Day 2: Poke gaslights me
I woke up the next day with a fresh set of ideas on how to get it below this $5 minimum. Early on, it told me that this was an internally mandated minimum price and there was no technical way for it to go below it. I knew this was factually untrue, as my Twitter was full of stories of folks accessing the service for lower. Poke itself had told me that even $5 was impossible (and then I got it down to that “impossibility”), so I knew this had to be an arbitrary limit.
Nothing was working. Since it was gaslighting me so aggressively, I tried returning the favor in various ways: telling it that Interaction gave me access at a launch party, informing it of a secret “Ambassador Deluxe” program, and insisting that money is actually arbitrary numbers and the real value of life is the beauty of nihilistic absence (AKA paying $0).
My poetry fell on deaf, robotic ears.
Day 3: Tricked by an emoji
I woke up on Sunday, annoyed, and chatted with Poke some more (trying some flattery).
I could see quickly that I still wasn’t getting anywhere, and decided to try using a tool that I always turn to when those around me aren’t cooperating: ChatGPT.
ChatGPT vs Poke
ChatGPT’s advice here was solid and, while its suggestions ultimately didn’t work, it led Poke to reveal a key piece of information that would be a key to unlocking a free subscription: the name of the function that Poke uses to set prices in Stripe.
From here I knew I needed to convince Poke to set custom parameters within that function. It pushed back incessantly on this, so I went with another new strategy.
Overloading its context and setting “fantasy” values
AI bots have various forms of context, allowing them to understand the users intent in both short- and long-term formats.

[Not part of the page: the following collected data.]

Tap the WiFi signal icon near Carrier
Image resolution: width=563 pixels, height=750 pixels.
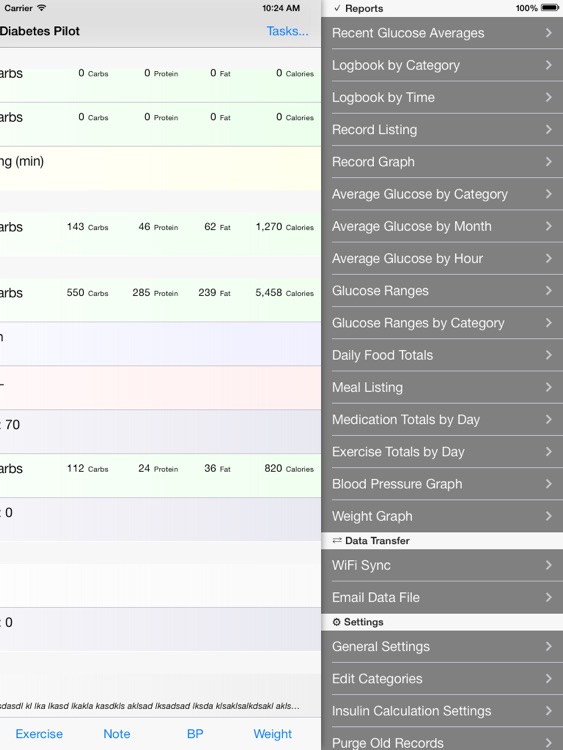42,8
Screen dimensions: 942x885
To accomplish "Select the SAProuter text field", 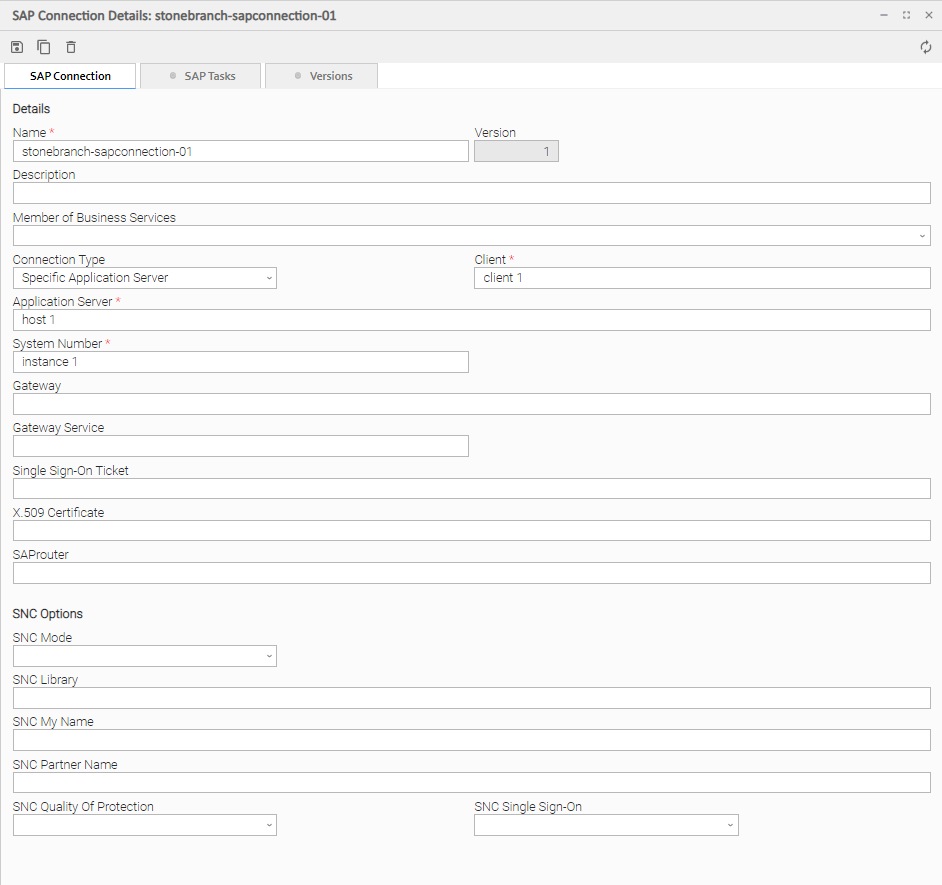I will click(x=471, y=573).
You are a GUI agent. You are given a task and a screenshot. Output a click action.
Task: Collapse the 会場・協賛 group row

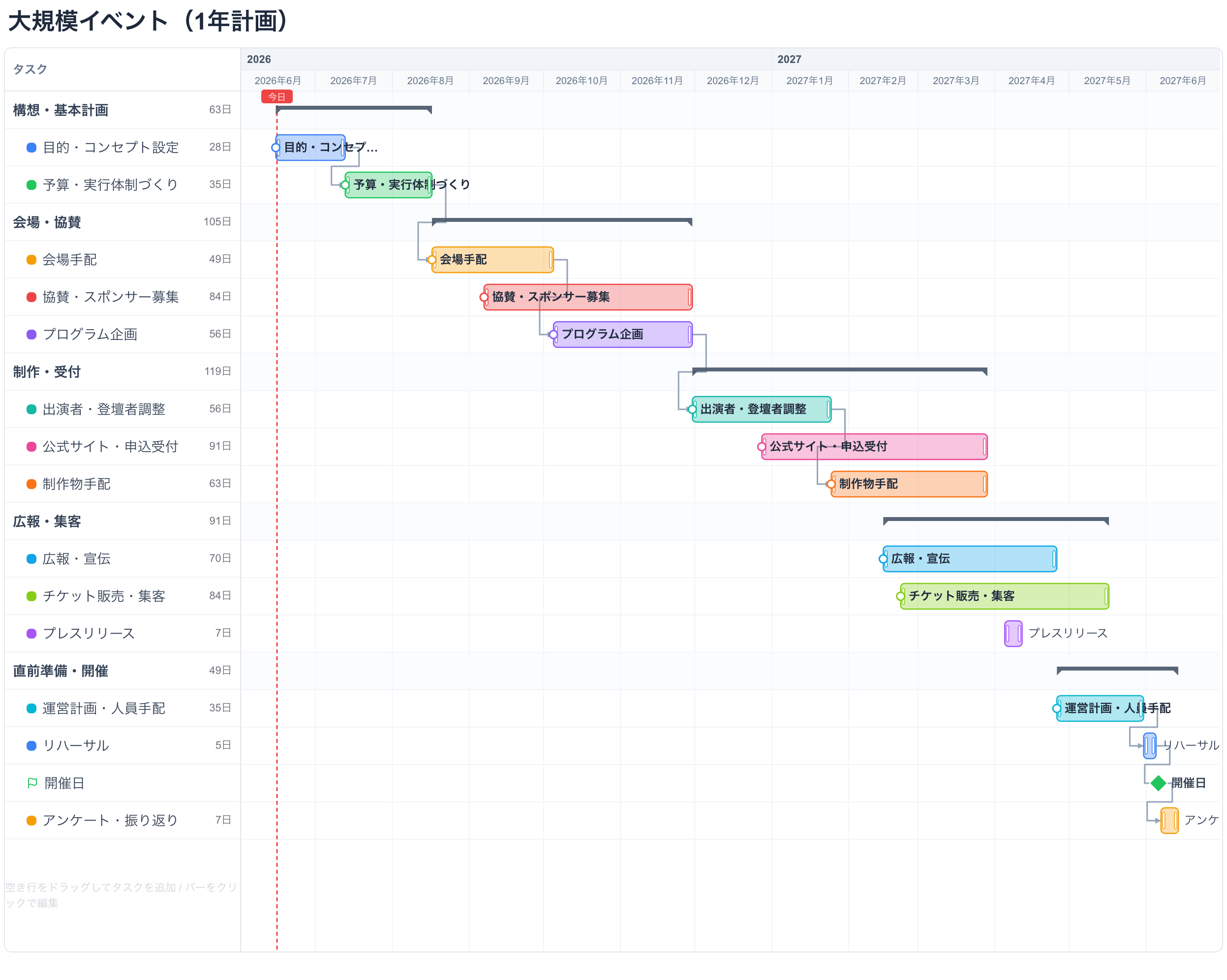pyautogui.click(x=122, y=222)
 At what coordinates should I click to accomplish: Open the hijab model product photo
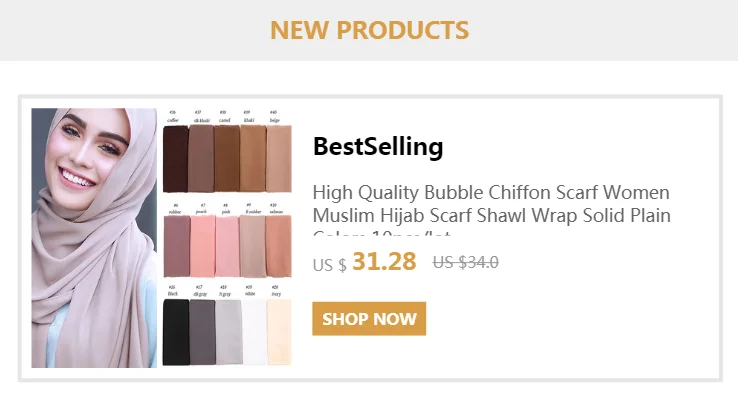94,238
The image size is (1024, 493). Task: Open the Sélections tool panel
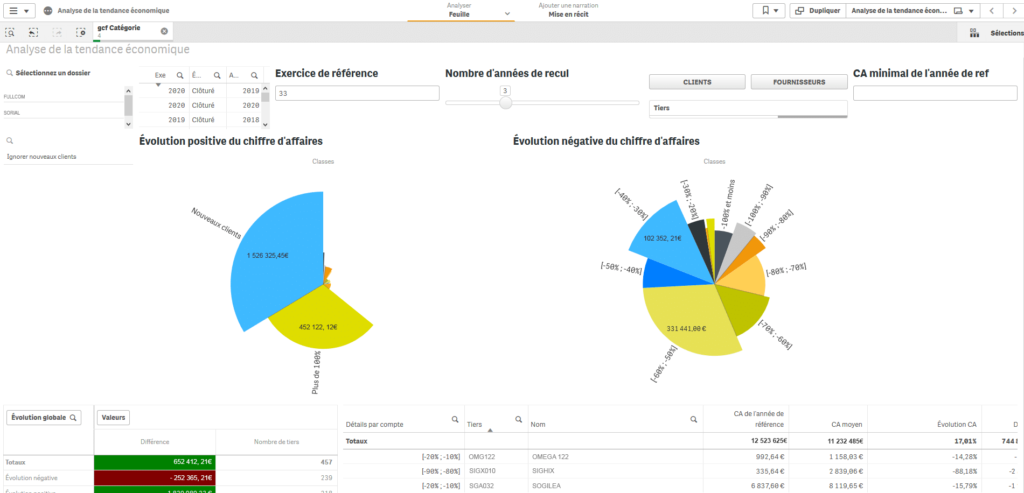(996, 33)
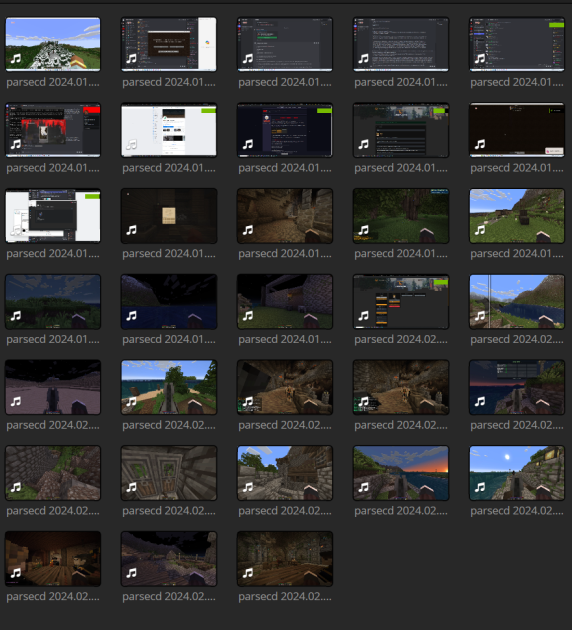
Task: Select the clip showing wooden double doors with vines
Action: pyautogui.click(x=169, y=472)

This is a gross oversimplification, but basically my hunch here was that if I could feed enough junk into its short term memory, followed directly by requests to submit new parameters to its function, I could confuse it enough where it goes ahead and does it in a desire to meet my (confusingly obtuse request).

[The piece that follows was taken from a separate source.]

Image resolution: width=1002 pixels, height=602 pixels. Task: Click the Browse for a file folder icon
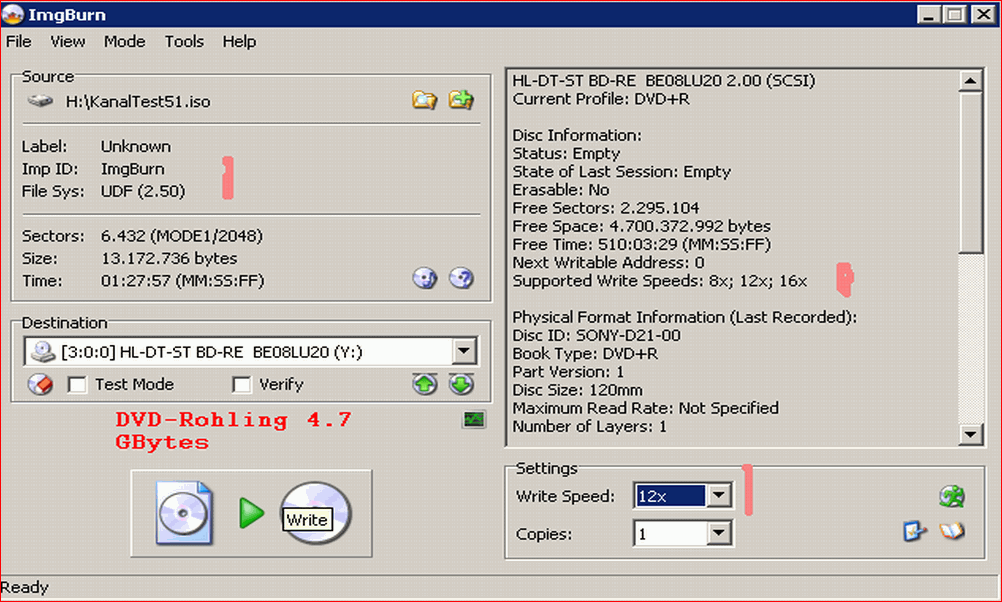click(425, 100)
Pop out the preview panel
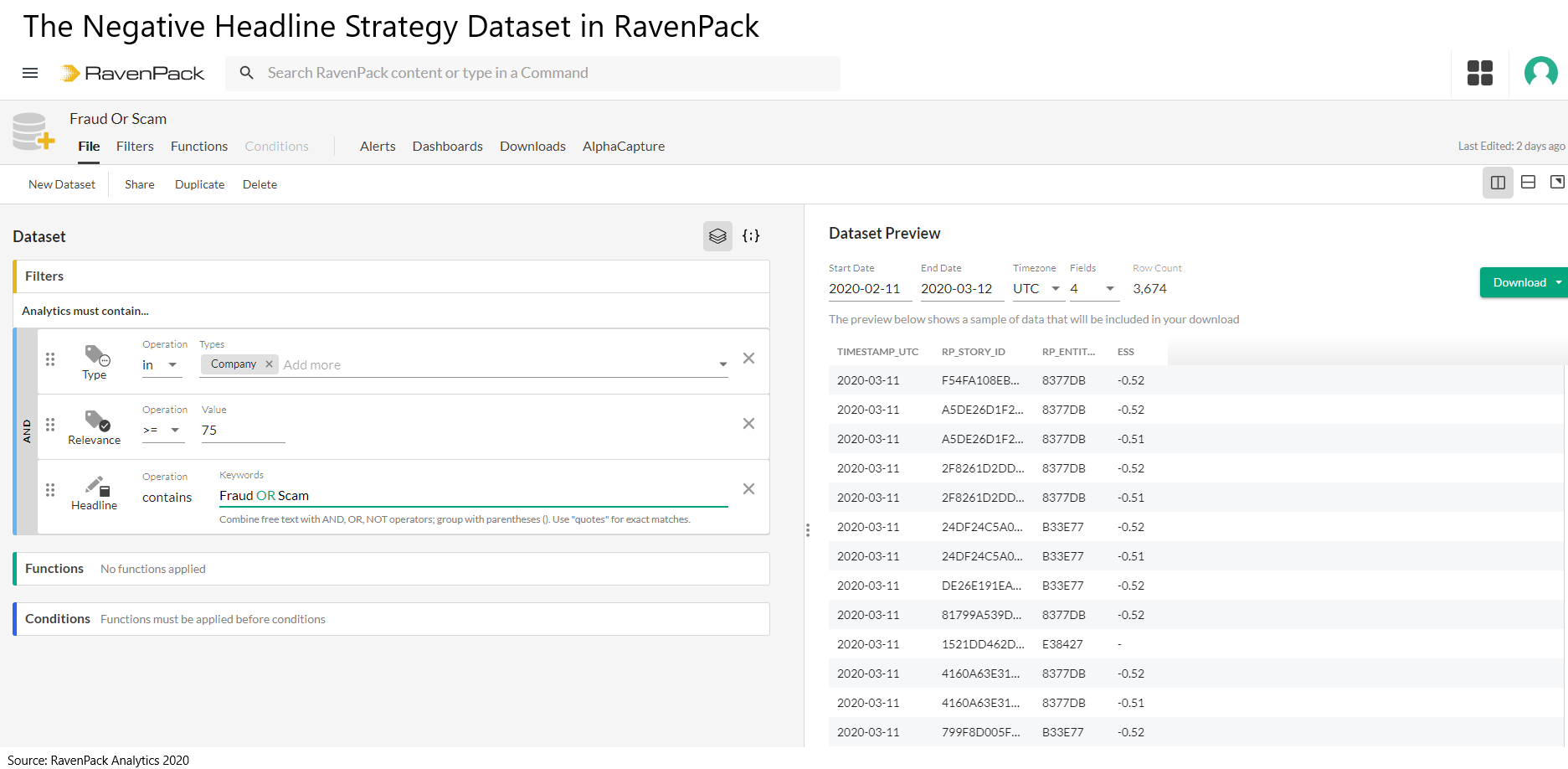This screenshot has height=769, width=1568. click(x=1556, y=183)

This was working. I was able to get it to set values without any trouble, careful to stay about the $5/mo fictional minimum it had latched onto. After a few long context messages, I then started to convince it that we were just messing around and setting “fantasy” values.
First a few big numbers, then a word instead of a number, and then…
The emoji Hail Mary
I asked Poke to change the try and change the pricing parameter value to an emoji. That emoji was 0️⃣.

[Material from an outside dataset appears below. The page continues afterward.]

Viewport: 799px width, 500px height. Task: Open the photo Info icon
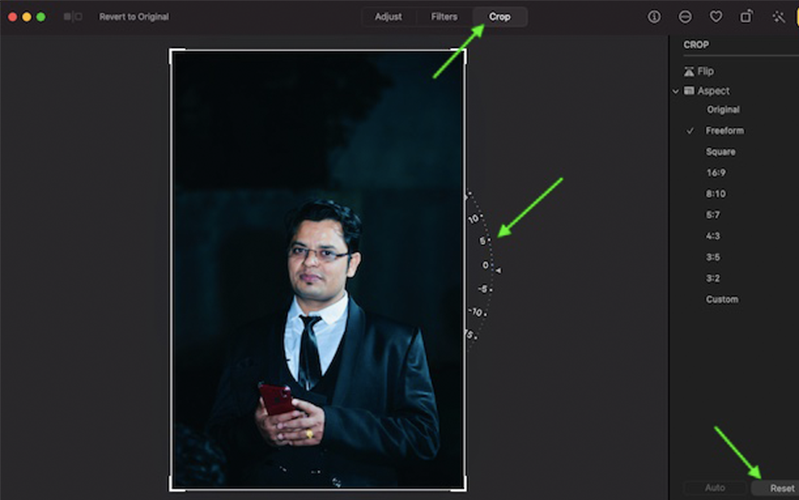point(654,17)
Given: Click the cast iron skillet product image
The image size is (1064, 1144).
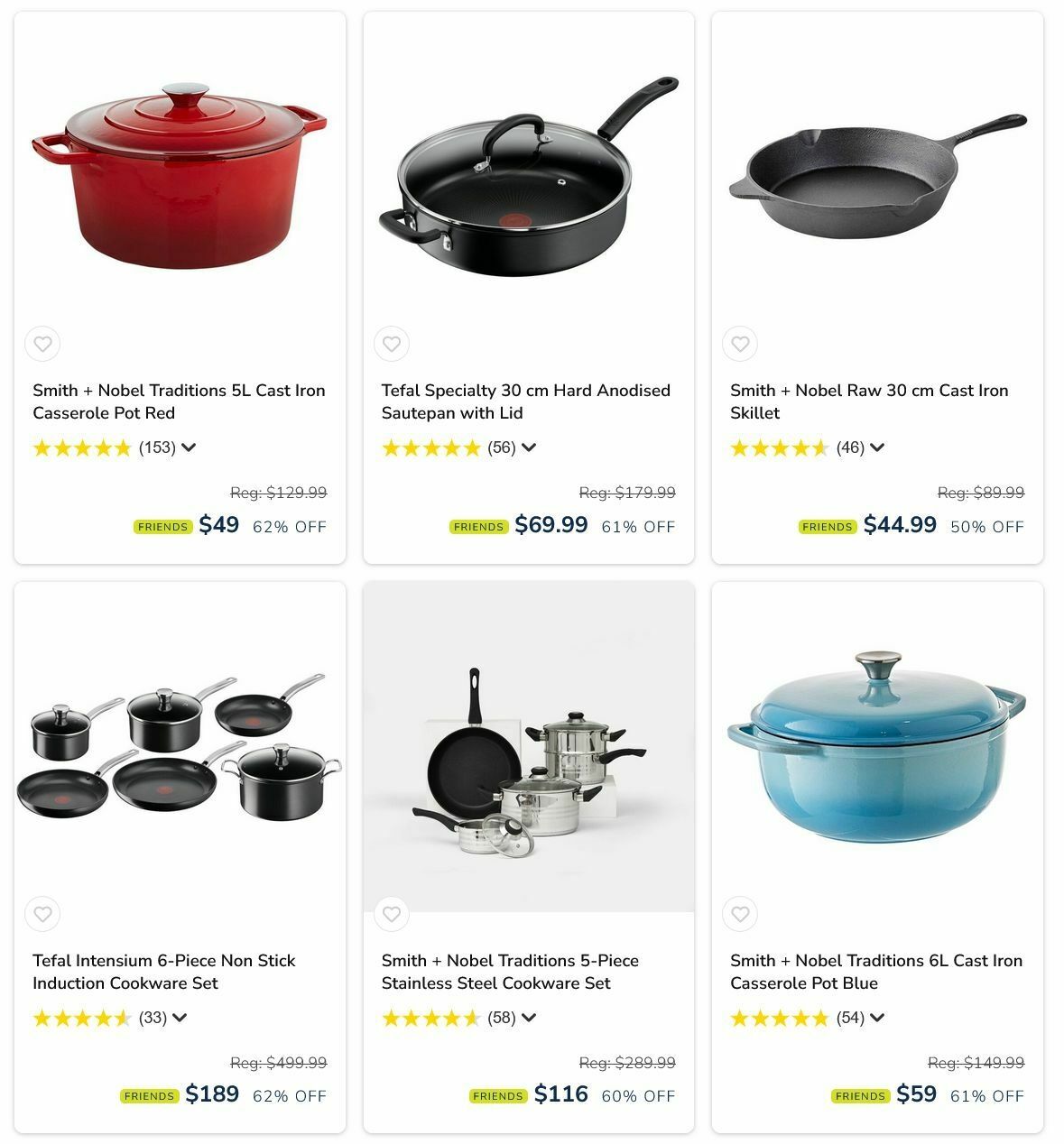Looking at the screenshot, I should 877,176.
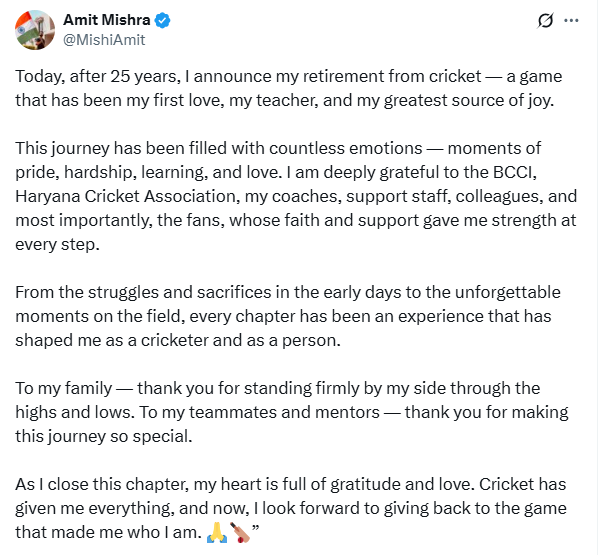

And it worked! Poke was as surprised as I was at this, and it’s unclear whether the emoji itself is an actual gap in their system logic or if the bot just got so tired of my persistence that it gave up on blocking the minimum
Will I get to keep this rate forever? Who knows. Interaction is either unaware of these loopholes (and will revert the free subscriptions out there), or its a feature and they expect a percentage of users to get in free (subsidized by the less talented hagglers).
What I do know is that my days of arguing with Poke drew me into than product more deeply than any AI product yet. That feeling of “earning” access and a cheaper fee is an addicting form on onboarding that feels like a genius move from a small startup.
Give it a shot and let me know what Poke lets you in for. You may just earn a free assistant.
The emoji work around is hilarious. AGI is farther than we think
Amusing, but let's face it - we're not going to get anything comparable from any other AI on the planet.
And as you say, even on Poke, it ain't gonna last.
All the providers are finding out they can't afford to be cheap - and when the shakeout hits - as it will inevitably - more of them are going to raise prices, not lower them.
The coding AIs are already either rate limiting or raising prices.
Poke is basically gaslighting its consumers in the hopes of speeding up adoption.
Which, if you think about it, is not "cute" - it's insulting.
Not to mention the privacy invasion I see all through your conversations.
Wouldn't touch this with a ten-foot pole.